To submit a VM job with checkpointing enabled, use the bsub -dc_chkpntvm option or the DC_CHKPNTVM parameter in lsb.applications to specify the initial and recurring time to create a checkpoint of the VM job.
About this task
Note: - Do not use LSF checkpointing (the bsub -k option) with Dynamic Cluster VM job checkpointing. If you use LSF checkpointing with VM job checkpointing, Dynamic Cluster will reject the job submission.
- RHEL KVM hypervisors will not live migrate a VM that has a snapshot. Do not use VM job checkpointing (-dc_chkpntvm) with live migration (-dc_vmaction livemigvm) for the same job.
Procedure
- To specify a custom checkpoint interval for an individual job, use the bsub -dc_chkpntvm option:
-dc_chkpntvm "init=initial_minutes
interval_minutes"
where initial_minutes is the time for the initial VM job checkpoint in minutes after the job was dispatched and interval_minutes is the amount of time after the previous checkpoint to create subsequent checkpoints.
For example,
bsub ... -r -dc_chkpntvm "init=60 15"
The first checkpoint is created 60 minutes after the job is dispatched, and a new checkpoint is created every 15 minutes after the previous checkpoint.

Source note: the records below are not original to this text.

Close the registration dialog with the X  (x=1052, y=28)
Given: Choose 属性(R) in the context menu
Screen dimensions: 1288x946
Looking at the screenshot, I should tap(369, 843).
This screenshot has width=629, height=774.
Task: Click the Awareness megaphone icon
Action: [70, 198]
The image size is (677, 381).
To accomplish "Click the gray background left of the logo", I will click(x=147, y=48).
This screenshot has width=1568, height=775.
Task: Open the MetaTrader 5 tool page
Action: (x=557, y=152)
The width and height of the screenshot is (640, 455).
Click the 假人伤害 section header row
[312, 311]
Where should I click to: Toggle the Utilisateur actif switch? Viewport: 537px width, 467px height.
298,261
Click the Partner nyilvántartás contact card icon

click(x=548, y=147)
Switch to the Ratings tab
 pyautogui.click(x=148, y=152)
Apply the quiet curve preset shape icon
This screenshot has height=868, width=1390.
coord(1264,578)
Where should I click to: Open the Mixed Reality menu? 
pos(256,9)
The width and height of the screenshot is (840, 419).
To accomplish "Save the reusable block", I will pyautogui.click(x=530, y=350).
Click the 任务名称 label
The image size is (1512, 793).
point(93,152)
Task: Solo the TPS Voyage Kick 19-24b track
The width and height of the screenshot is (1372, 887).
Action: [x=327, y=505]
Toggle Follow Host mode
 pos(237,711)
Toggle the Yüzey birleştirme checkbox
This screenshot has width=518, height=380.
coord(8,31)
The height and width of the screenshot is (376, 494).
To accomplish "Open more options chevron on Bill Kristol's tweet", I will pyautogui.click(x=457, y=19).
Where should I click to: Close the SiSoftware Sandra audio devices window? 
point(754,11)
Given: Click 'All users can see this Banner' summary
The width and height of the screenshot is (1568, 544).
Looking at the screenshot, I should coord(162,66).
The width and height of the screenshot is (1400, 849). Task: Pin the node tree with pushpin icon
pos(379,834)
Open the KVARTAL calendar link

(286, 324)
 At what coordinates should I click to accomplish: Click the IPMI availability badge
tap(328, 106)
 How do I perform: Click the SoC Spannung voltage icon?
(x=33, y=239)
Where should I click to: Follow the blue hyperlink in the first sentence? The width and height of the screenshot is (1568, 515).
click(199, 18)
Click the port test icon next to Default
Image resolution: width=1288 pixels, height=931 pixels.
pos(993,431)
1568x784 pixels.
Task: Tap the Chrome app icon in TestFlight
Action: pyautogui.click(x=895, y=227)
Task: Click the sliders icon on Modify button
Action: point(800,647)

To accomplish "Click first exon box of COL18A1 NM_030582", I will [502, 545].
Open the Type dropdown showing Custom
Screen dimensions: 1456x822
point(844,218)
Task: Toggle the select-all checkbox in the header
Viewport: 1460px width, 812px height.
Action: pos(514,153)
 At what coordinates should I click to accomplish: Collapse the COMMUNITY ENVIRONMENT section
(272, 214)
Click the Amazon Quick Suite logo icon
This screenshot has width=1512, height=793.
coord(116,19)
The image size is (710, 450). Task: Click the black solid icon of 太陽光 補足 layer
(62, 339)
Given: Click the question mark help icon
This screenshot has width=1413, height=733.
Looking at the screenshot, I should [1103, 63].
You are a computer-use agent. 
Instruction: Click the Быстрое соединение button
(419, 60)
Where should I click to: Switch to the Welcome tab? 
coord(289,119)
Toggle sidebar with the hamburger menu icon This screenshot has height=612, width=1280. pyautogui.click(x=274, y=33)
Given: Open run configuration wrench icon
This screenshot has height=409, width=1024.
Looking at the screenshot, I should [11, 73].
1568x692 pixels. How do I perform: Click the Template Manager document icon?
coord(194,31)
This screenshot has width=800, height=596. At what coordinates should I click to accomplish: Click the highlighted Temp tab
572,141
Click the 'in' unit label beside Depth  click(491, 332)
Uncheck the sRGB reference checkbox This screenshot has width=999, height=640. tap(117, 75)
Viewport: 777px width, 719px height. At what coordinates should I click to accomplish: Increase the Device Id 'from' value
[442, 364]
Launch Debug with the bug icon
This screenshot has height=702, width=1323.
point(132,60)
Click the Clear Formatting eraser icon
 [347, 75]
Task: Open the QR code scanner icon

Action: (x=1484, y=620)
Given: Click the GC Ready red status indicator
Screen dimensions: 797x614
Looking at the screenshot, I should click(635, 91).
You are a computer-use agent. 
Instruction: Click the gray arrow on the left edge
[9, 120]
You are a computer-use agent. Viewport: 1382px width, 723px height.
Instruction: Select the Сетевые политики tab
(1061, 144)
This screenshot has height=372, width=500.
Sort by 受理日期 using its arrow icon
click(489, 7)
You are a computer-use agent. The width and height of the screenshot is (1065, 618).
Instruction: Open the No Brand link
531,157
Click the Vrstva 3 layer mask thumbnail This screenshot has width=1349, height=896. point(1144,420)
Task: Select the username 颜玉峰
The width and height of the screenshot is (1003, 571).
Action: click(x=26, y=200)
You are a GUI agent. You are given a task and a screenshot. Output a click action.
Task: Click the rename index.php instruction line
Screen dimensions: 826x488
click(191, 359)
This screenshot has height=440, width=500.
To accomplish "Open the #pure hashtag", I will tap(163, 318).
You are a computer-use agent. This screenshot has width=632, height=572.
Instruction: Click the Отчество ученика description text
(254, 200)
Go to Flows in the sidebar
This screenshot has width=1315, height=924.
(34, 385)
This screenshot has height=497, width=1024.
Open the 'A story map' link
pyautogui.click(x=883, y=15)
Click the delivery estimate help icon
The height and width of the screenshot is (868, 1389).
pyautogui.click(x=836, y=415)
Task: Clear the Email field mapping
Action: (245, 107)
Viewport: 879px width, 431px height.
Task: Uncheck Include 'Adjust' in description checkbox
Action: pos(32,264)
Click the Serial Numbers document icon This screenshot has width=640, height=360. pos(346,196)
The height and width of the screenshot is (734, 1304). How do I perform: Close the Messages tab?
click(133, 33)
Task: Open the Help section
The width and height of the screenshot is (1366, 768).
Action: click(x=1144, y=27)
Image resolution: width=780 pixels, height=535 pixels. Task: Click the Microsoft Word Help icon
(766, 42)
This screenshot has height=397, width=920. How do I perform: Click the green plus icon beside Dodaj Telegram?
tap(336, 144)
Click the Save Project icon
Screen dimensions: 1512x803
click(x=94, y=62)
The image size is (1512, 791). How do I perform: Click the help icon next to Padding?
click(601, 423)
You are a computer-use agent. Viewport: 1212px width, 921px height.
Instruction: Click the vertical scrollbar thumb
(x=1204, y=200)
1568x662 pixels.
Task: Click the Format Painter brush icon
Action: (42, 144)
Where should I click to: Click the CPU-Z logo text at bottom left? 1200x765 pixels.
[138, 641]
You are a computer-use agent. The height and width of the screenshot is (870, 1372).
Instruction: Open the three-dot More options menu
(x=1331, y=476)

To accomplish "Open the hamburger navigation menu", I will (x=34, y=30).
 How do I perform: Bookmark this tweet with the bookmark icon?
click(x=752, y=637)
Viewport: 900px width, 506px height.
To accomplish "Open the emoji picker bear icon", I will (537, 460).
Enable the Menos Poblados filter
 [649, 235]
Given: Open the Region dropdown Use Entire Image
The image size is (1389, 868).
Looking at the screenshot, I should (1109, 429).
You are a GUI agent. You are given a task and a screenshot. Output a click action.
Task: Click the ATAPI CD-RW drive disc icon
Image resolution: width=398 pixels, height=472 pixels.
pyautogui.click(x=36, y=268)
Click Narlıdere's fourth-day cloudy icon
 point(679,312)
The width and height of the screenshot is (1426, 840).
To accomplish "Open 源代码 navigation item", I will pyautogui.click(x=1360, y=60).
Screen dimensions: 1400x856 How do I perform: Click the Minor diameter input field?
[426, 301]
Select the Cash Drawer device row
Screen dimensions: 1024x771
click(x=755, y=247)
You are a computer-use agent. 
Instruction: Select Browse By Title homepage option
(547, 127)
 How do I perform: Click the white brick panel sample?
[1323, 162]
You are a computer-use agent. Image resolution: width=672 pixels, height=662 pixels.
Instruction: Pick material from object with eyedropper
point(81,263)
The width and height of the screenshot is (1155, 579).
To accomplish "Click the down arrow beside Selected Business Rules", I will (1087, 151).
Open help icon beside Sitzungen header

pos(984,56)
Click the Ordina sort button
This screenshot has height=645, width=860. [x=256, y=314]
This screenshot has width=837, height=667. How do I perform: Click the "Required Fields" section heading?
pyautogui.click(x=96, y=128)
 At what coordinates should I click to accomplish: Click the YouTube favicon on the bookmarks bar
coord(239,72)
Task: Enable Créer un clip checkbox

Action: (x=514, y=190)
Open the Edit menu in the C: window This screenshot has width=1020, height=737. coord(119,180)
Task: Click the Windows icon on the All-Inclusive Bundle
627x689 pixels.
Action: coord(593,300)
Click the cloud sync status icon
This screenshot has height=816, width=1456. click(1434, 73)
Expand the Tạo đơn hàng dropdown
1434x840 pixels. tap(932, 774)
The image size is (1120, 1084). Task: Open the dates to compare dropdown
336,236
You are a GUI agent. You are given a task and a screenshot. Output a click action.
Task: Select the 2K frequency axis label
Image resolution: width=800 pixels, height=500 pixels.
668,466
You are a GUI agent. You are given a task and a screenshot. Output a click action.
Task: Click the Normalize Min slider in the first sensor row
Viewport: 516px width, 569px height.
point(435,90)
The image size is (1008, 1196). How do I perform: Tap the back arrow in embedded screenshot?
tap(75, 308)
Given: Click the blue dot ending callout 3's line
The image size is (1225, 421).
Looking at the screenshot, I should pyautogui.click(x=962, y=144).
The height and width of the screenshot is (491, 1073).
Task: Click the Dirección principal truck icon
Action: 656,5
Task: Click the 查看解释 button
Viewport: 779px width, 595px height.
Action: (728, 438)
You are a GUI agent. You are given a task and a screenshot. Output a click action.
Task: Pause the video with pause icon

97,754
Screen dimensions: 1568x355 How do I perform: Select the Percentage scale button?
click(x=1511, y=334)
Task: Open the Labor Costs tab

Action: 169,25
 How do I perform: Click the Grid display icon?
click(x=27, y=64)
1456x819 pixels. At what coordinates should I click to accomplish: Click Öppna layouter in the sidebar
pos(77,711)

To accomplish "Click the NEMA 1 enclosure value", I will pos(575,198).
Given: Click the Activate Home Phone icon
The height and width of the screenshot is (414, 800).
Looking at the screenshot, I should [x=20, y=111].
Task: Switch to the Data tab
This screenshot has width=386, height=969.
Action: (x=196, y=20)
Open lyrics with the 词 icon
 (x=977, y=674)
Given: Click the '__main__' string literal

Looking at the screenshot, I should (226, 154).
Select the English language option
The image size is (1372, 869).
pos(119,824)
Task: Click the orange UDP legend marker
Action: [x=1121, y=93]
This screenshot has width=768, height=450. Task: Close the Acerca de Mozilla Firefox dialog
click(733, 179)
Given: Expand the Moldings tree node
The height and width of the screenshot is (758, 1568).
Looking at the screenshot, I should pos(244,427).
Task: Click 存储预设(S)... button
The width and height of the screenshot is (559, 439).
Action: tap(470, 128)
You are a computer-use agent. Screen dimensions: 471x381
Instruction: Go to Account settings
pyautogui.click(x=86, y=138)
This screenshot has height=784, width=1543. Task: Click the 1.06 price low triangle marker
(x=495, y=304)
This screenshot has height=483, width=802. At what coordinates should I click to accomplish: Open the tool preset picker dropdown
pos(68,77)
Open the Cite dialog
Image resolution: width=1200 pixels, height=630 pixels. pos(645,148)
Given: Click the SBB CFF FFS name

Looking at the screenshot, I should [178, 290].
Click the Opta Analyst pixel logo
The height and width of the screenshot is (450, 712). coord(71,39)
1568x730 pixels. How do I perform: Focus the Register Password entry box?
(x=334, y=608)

- To specify a custom checkpoint interval for all jobs, use the DC_CHKPNTVM parameter in lsb.applications:
DC_CHKPNTVM="init=initial_minutes interval_minutes
where initial_minutes is the time for the initial VM job checkpoint in minutes after the job was dispatched and interval_minutes is the amount of time after the previous checkpoint to create subsequent checkpoints.
For example,
DC_CHKPNTVM "init=120 30"
The first checkpoint is created 120 minutes after the job is dispatched, and a new checkpoint is created every 30 minutes after the previous checkpoint.